Ух ты, думаю я, какая щедрость. В следующие 5 минут Бели скармливает младенцу всю булочку, не оставляя себе ни кусочка. Никто не просил ее поделиться. Это исключительно ее собственная инициатива. И этот добровольный акт доброты со стороны такого маленького человека поражает настолько, что наворачиваются слезы. А как бы на ее месте поступила Рози? А я сама-то смогла бы сделать то же в ее возрасте или даже сейчас?
В то время я еще не подозреваю, что это только самое начало пути познания доброты и уважения, принятых у хадзабе.
Дни хадзабе начинаются с огня – им же и заканчиваются. Каждый вечер, сразу после захода солнца, Таа и другие мужчины вновь собираются под баобабом, чтобы поболтать, рассказать истории и спеть песни. Сегодня небо такое черное и чистое, что нам даже виден Млечный путь, белыми небрежными мазками расписавший небо на юго-востоке.

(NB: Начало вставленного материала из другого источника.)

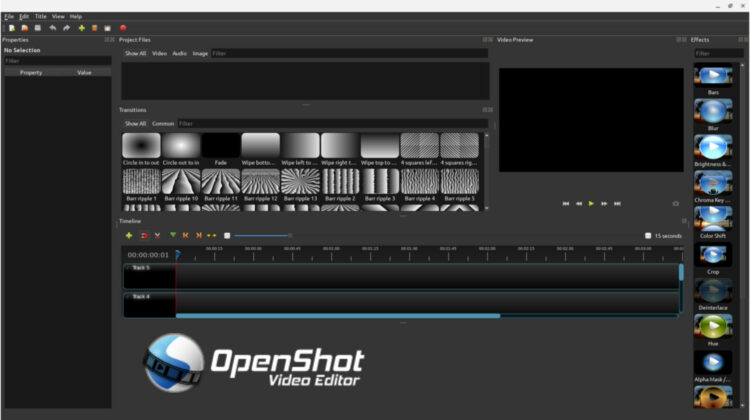The image size is (750, 420).
Task: Click the red Export Video button
Action: tap(123, 28)
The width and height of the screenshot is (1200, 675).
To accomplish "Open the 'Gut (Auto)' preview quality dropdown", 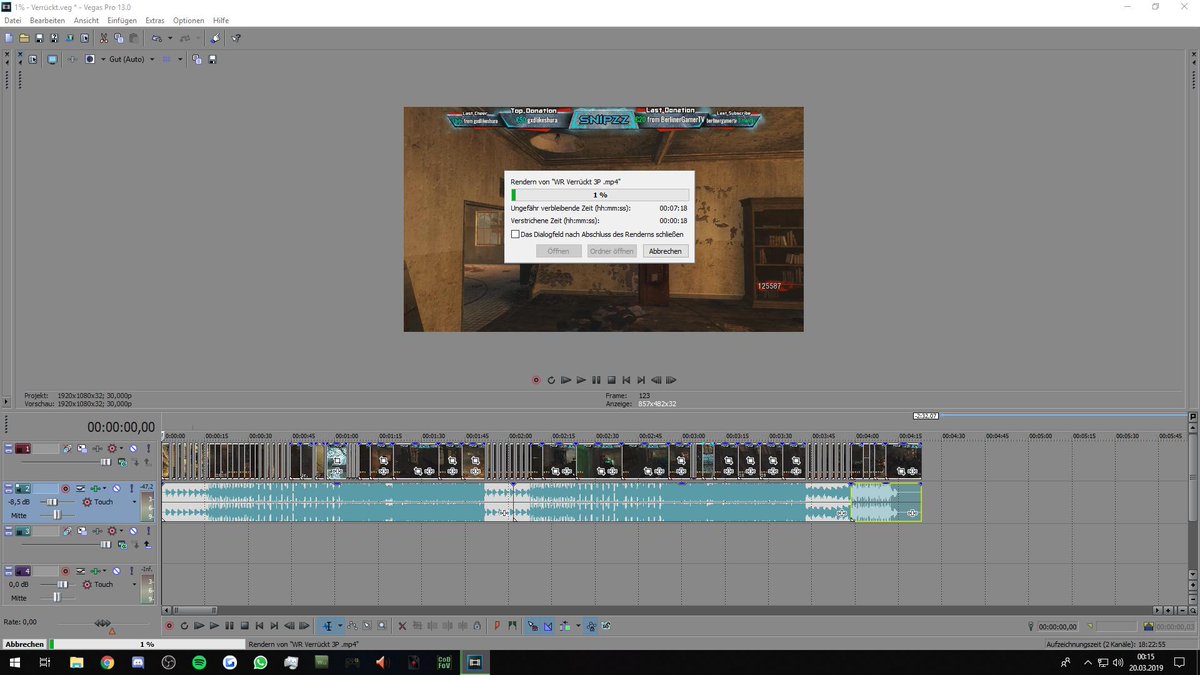I will tap(128, 59).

Один из молодых людей, лет двадцати с небольшим, приносит зезе – сделанный из тыквы струнный инструмент – и начинает учить нас песне на языке хадзабе. В песне рассказывается история о павиане, навещающем женщин в лагере, пока мужчины на охоте. Хадза – один из немногих последних языков на земле, где встречаются так называемые «щелкающие согласные», или кликсы[73]. В хадза есть три отчетливых кликса, которые в речи модифицируются тремя способами, – то есть всего 9 разных щелкающих звуков, для меня звучащих примерно одинаково (напоминая стук копыт лошади, бредущей по дороге). Так что я с трудом справляюсь даже с одной строчкой из песни под зезе, а вот у Рози, кажется, с этим проблем не возникает, и она во весь голос поет под баобабом.

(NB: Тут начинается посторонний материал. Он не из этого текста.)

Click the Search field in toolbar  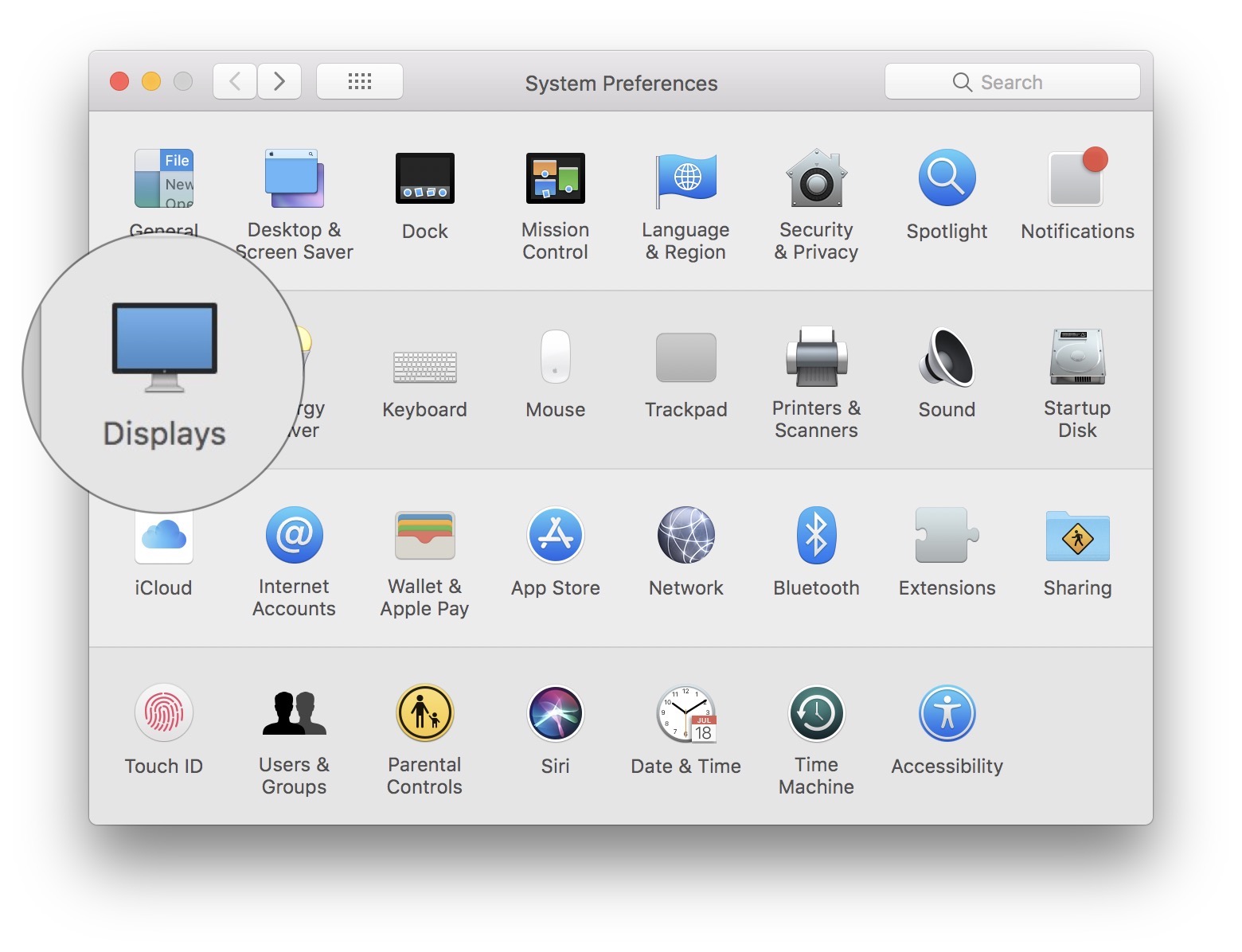point(1012,82)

Затем один из молодых пап по имени Пуиупуиу («» – это щелчки) решает дать нам с Рози имена хадза. Пу•иупу•иу лишь слегка за 20, но он уже просто замечательный родитель. Почти каждый день и большинство вечеров он проводит, обнимая и прижимая к себе годовалого первенца. Пу•иупу•иу нежно разговаривает с младенцем, поглаживает его и часами поет ему у костра. И мальчику это очень нравится! Кажется, им совсем не скучно просто сидеть и проводить время вместе – и никакой iPad не нужен.
Пуиупуиу указывает на Рози и, покачивая своего мальчика на ноге, говорит:
– Она Ток’око. Ток’око – маленькая дикая кошка, – поясняет. – Потому что она всегда носится по лагерю, как маленькая кошка.
И вопит так же, думаю я. Имя удачное.
Затем Пуиупуиу поворачивается ко мне и улыбается.
– А ты – Хон!о!око.
– Как? – смеюсь я.
– Хон!о!око, – снова и снова повторяет он, чтобы я смогла одолеть фонетическое звучание имени, – Хон!о!око, Хон!о!око, Хон!о!око.
Восклицательные знаки – это громкие хлопающие звуки. И в конце твердое, громкое «око». Но я и понятия не имею, как на практике издавать подобные звуки с помощью рта и языка. Каждый раз, когда пытаюсь это сделать, все мужчины находят это забавным. И разражаются смехом.
Затем некоторые вновь затягивают песню, и вот мы снова и снова поем про бабуина, улыбаясь и кивая головой. Всё это кажется необычайно радостным. Я начинаю понимать, что (оказывается) всё, что нужно для прекрасного вечера, – это костер, несколько любимых песен и друзья, которых вы знаете как свои пять пальцев.
Наконец, пение и смех стихают, и я спрашиваю Пуиупуиу, что значит имя Хон!о!око.
– Это означает «погоди-ка», – говорит Пуиупуиу, улыбаясь и показывая свои идеально ровные белые и блестящие зубы.
– «Погоди-ка?» Но почему? – спрашиваю я.
В этот момент Пуиупуиу и переводчик Дэвид заводят долгий, бурный диалог о моём новом имени, обильно жестикулируя и выразительно двигая лицом. Затем все вокруг хохочут. Некоторые даже начинают от радости петь. Что-то мне подсказывает, что предметом шутки являюсь я.
– «Погоди-ка» – это название акации, – улыбается Дэвид. – Ты такую видела: это деревья с большими шипами на ветвях. Их называют «погоди-ка», потому что, если ты зацепился, всё, что нужно сделать, чтобы освободиться, – немного подождать.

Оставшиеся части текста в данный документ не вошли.